Overall accuracies of habitat classifications were good, returning overall accuracies >73 % and kappa values > 0.62 for both study localities. Habitats predicted with highest accuracies included Zosteraceae in Nooramunga (91 %), reef in Corner Inlet (80 %), and bare sediment (no-visible macrobiota/no-visible seagrass classes; both > 76 %). The majority of classification errors were due to the misclassification of areas of sparse seagrass as bare sediment. For the Corner Inlet study locality the no-visible macrobiota (10,698 ha), Posidonia (4,608 ha) and Zosteraceae (4,229 ha) habitat classes covered the most area. In Nooramunga no-visible seagrass (5,538 ha), Zosteraceae (4,060 ha) and wet saltmarsh (1,562 ha) habitat classes were most dominant.

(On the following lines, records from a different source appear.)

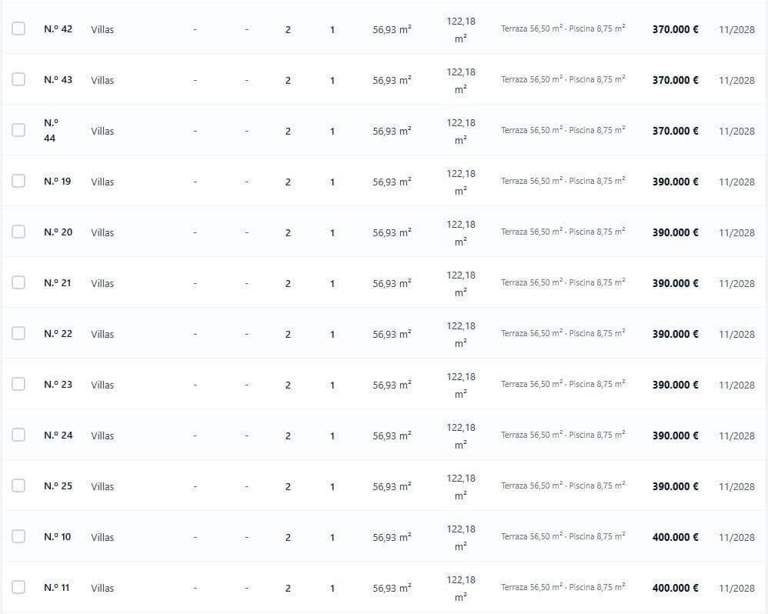The width and height of the screenshot is (768, 614).
Task: Tick the checkbox next to N.º 24
Action: [18, 435]
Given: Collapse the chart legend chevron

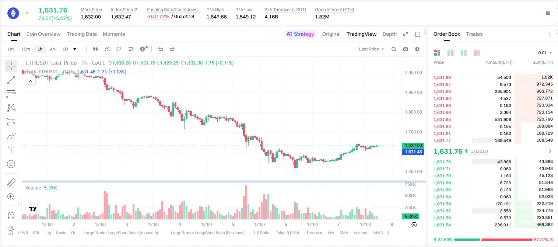Looking at the screenshot, I should click(x=30, y=81).
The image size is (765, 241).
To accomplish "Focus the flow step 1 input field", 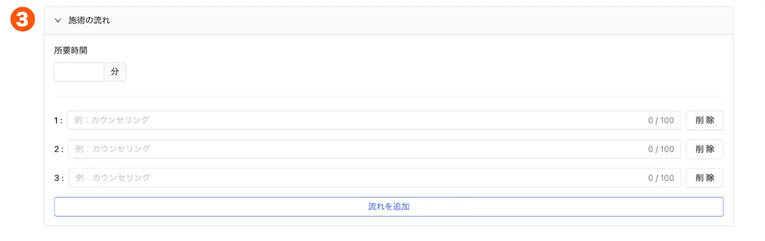I will click(x=356, y=120).
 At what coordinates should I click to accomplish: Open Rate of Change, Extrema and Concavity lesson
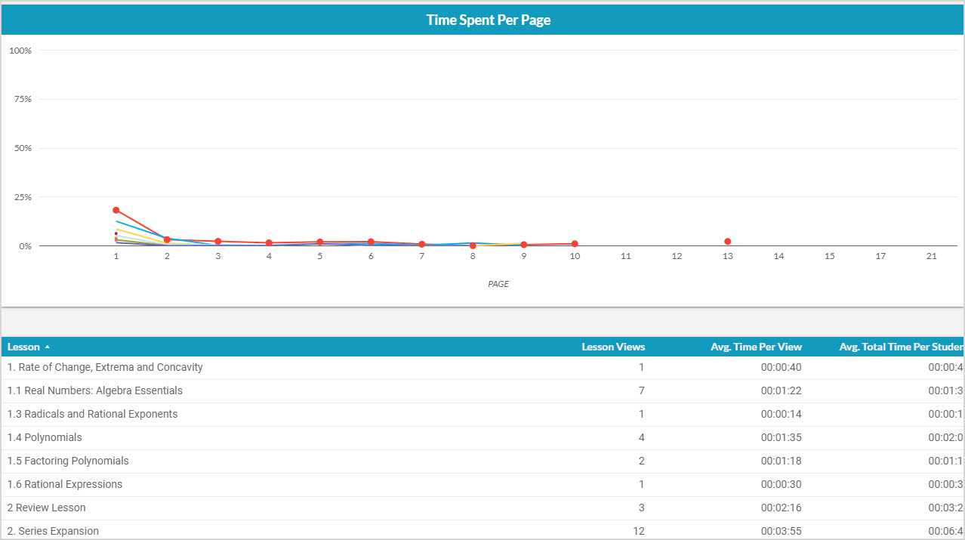pyautogui.click(x=105, y=368)
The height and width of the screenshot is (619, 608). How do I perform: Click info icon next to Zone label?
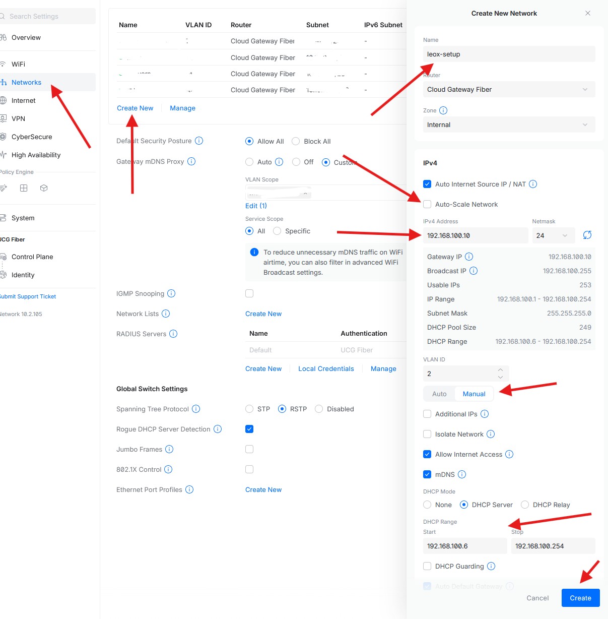[443, 110]
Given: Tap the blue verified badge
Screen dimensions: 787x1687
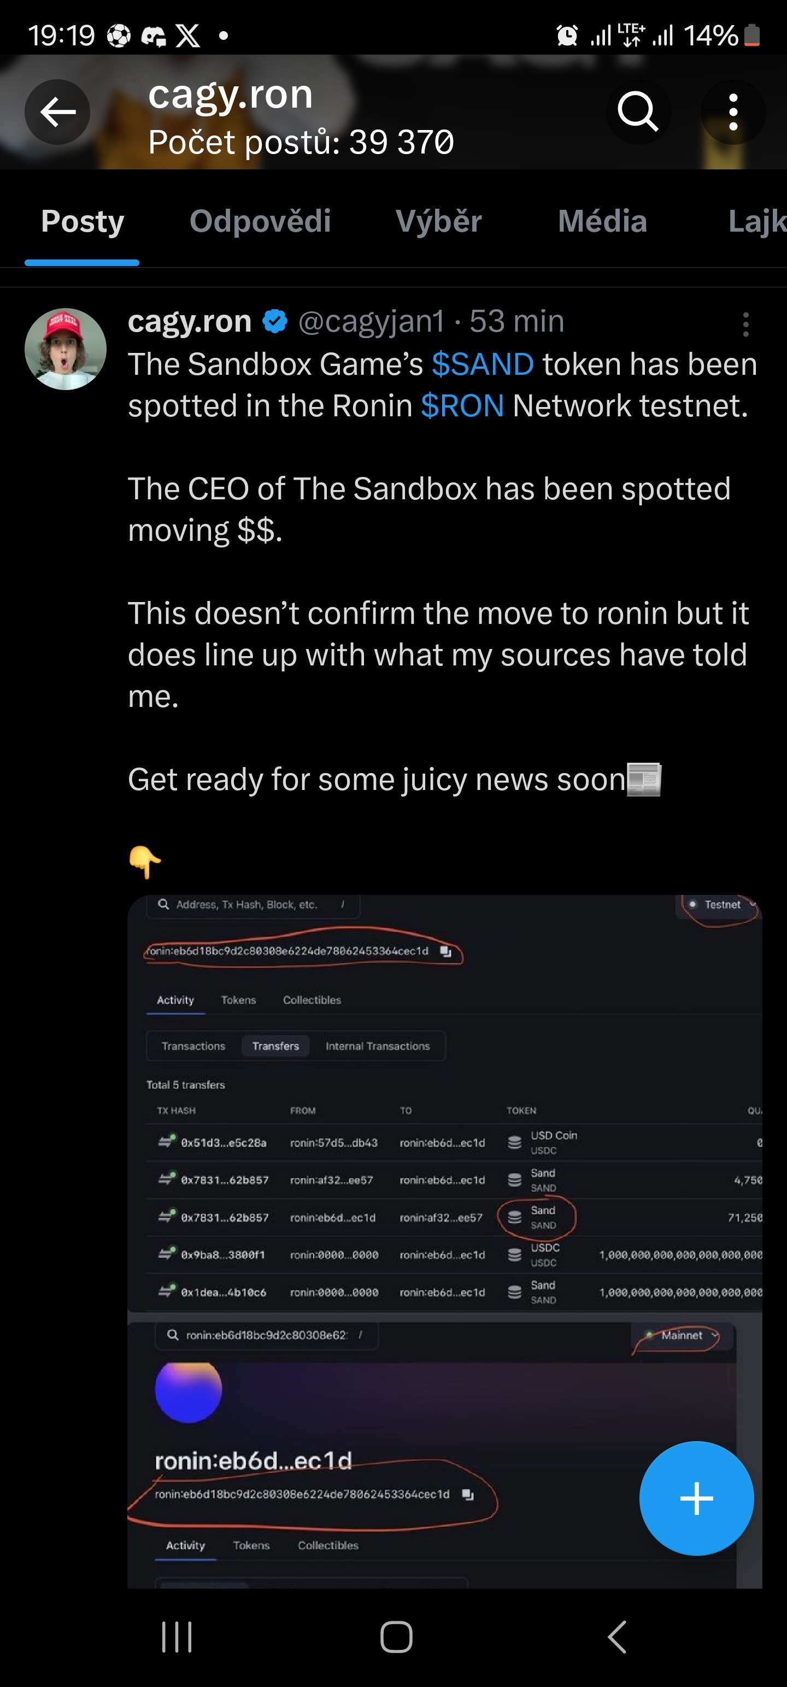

In addition to the commissioned work preliminary change detection analyses were undertaken as part of this project. These analyses indicated shifts in habitat extents in both study localities since the late 1990s/2000. In particular, a post-classification analysis highlighted that there were considerable increases in seagrass habitat (primarily Zosteraceae) throughout the littoral zones and river/creek mouths of both study localities. Further, the numerous channel systems remained stable and were free of seagrass at both times. A substantial net loss of Posidonia in the Corner Inlet locality is likely but requires further investigation due to potential misclassifications between habitats in both the 1998 map (Roob et al. 1998) and the current mapping. While the unsupervised Independent Components Analysis (ICA) change detection technique indicated some changes in habitat extent and distribution, considerable areas of habitat change observed in the post-classification approach are questionable, and may reflect misclassifications rather than real change. A particular example of this is an apparent large decrease in Zosteraceae and increase in Posidonia being related to the classification of Posidonia beds as Zosteraceae in the 1998 mapping. Despite this, we believe that changes indicated by both the ICA and post-classification approaches have a high likelihood of being ‘actual’ change. A pattern of gains and losses of Zosteraceae in the region north of Stockyard channel is an example of this. Further analyses and refinements of approaches in change detection analyses such as would improve confidence in the location and extent of habitat changes over this time period.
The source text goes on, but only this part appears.